Exercise: Your answer must be an exact copy of the records below, minus any images.
Records below:
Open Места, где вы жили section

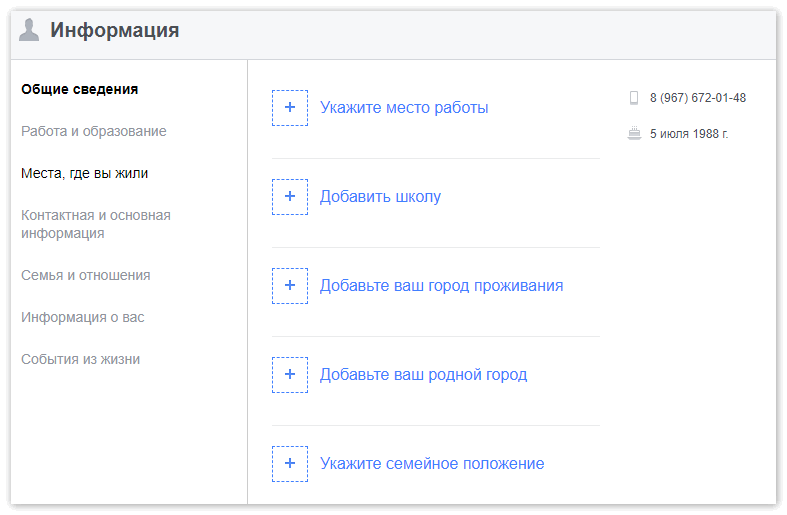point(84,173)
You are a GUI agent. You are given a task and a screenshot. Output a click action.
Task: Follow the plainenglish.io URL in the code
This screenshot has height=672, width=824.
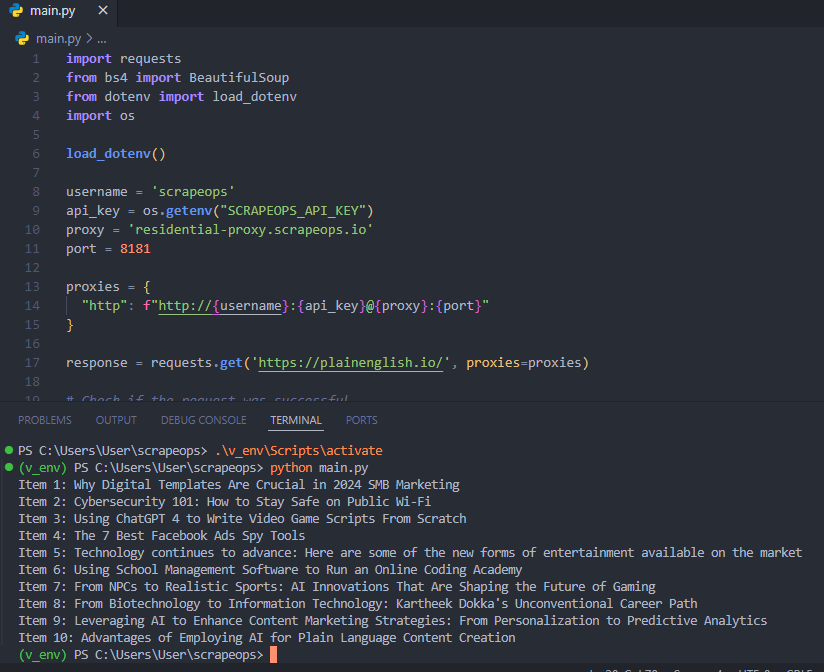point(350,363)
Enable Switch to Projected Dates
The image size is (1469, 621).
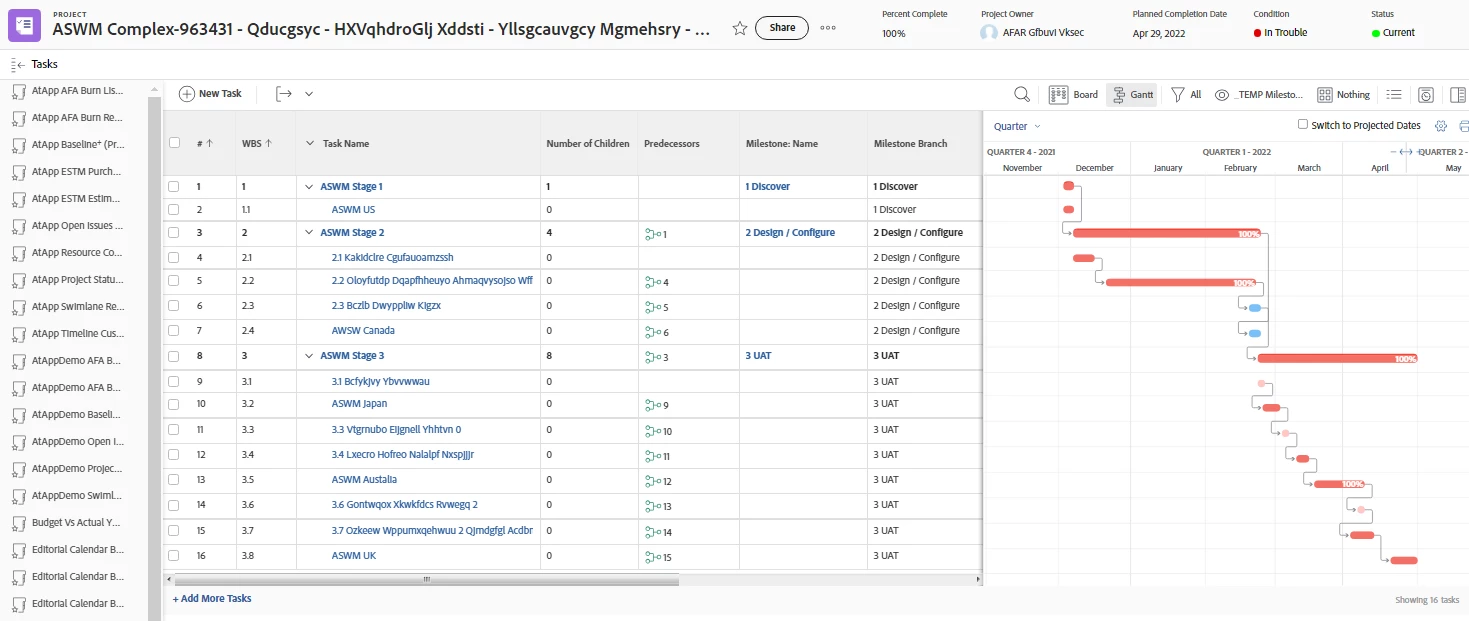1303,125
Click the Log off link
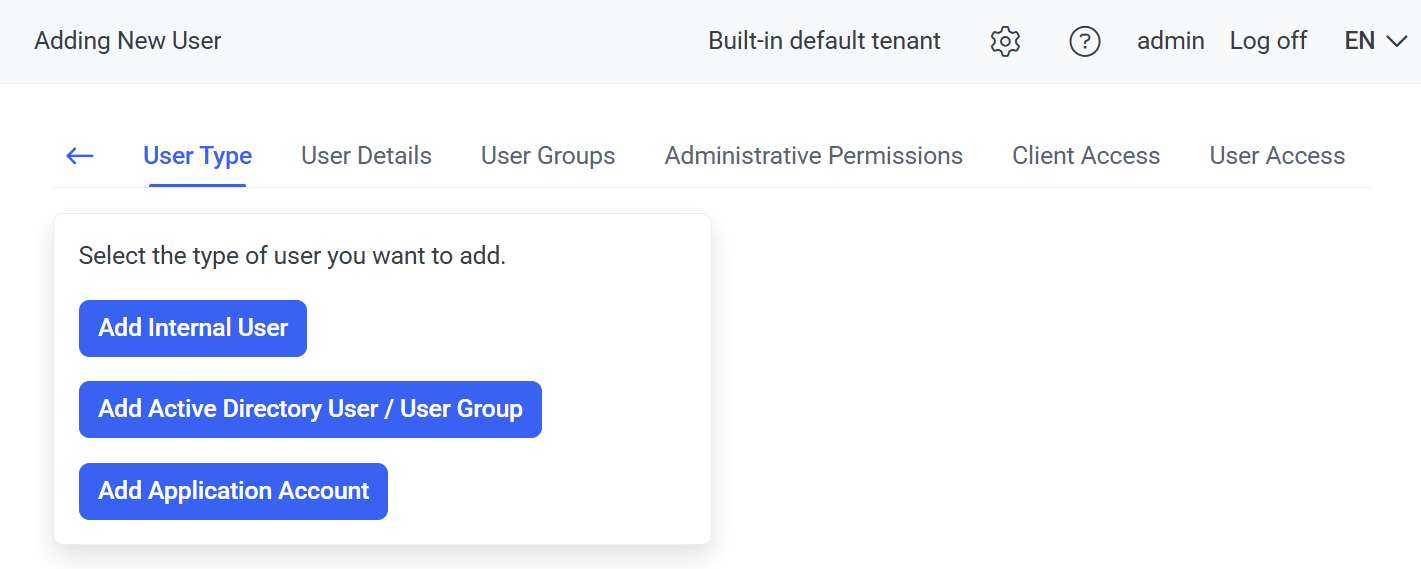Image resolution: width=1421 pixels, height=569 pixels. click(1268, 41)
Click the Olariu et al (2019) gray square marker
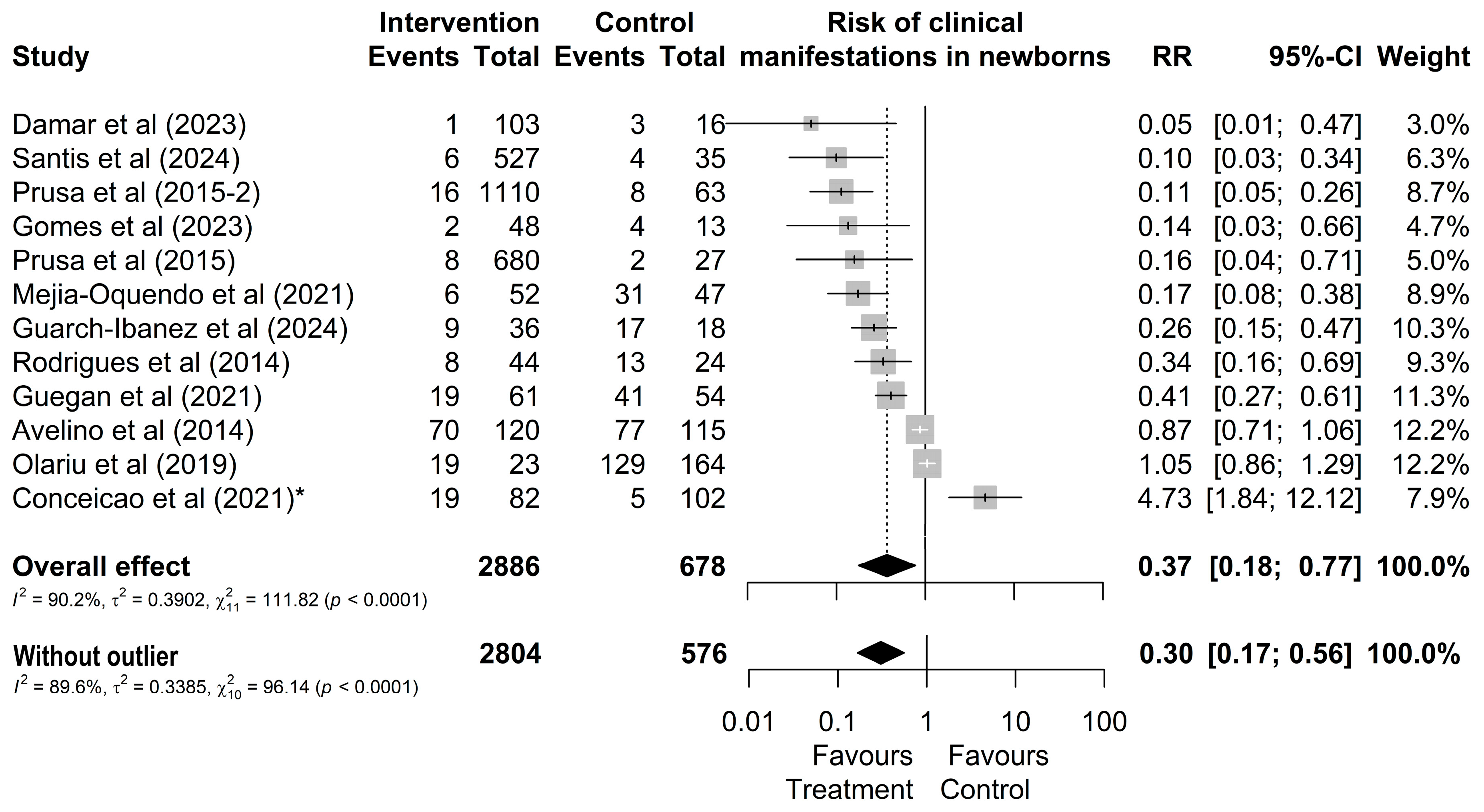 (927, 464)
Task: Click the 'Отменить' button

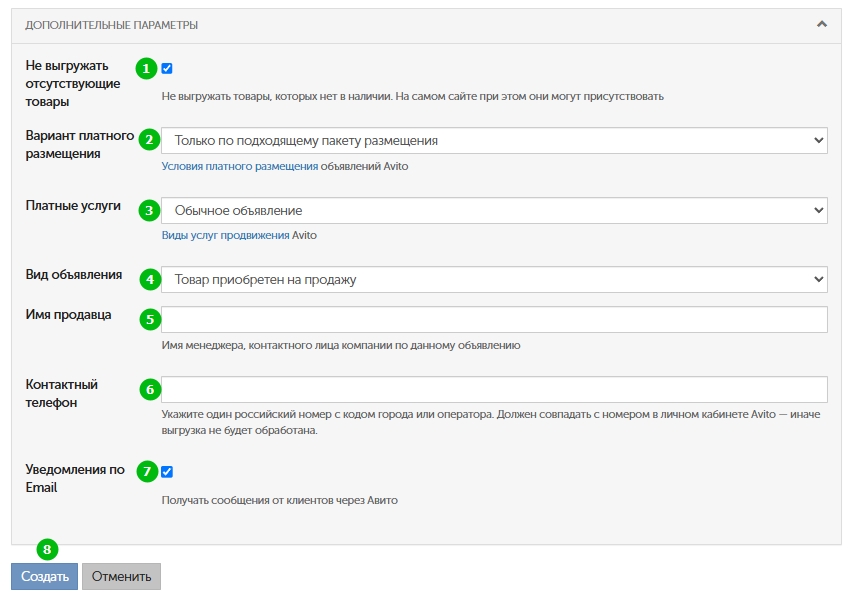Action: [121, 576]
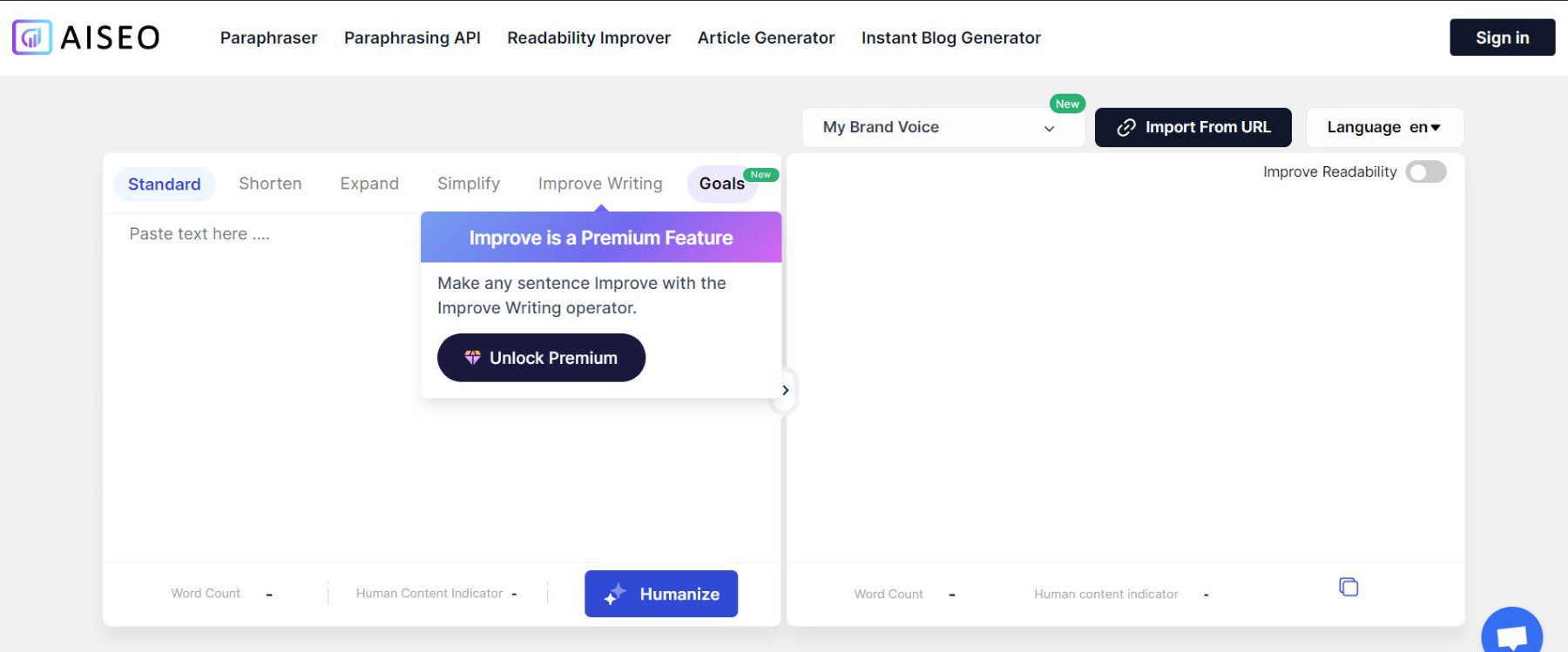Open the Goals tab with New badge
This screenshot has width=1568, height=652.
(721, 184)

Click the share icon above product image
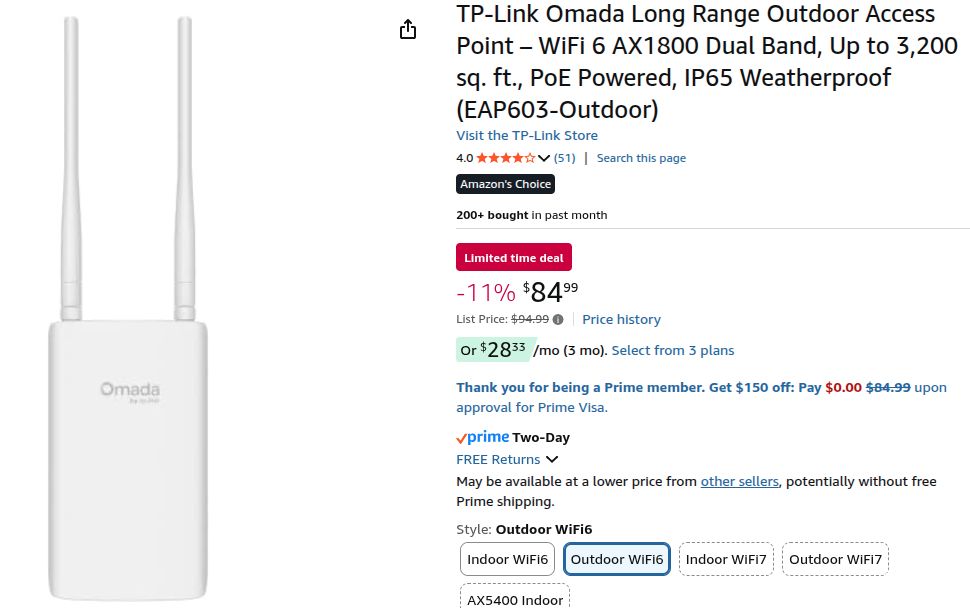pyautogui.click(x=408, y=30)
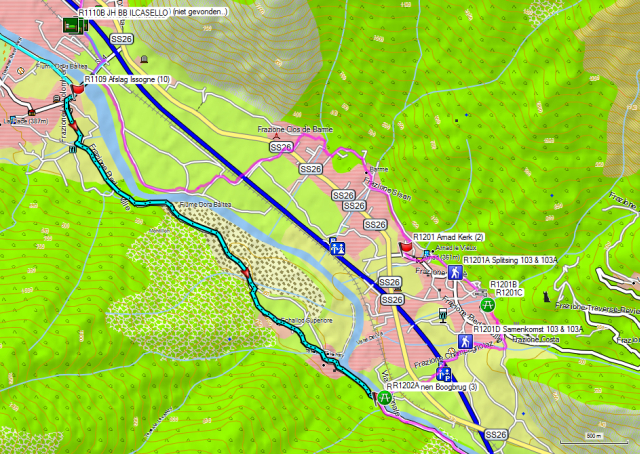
End of Records.
Exercise answer:
Open Места, где вы жили section

point(84,173)
You are a GUI agent. You are given a task and a screenshot. Output a click action.
Task: Follow the plainenglish.io URL in the code
This screenshot has height=672, width=824.
point(350,363)
Enable Switch to Projected Dates
The image size is (1469, 621).
1303,125
Click the Log off link
Image resolution: width=1421 pixels, height=569 pixels. click(1268, 41)
Click the Olariu et al (2019) gray square marker
 (927, 464)
Task: Click the 'Отменить' button

Action: [121, 576]
Open the Goals tab with New badge
This screenshot has width=1568, height=652.
(721, 184)

Click the share icon above product image
pyautogui.click(x=408, y=30)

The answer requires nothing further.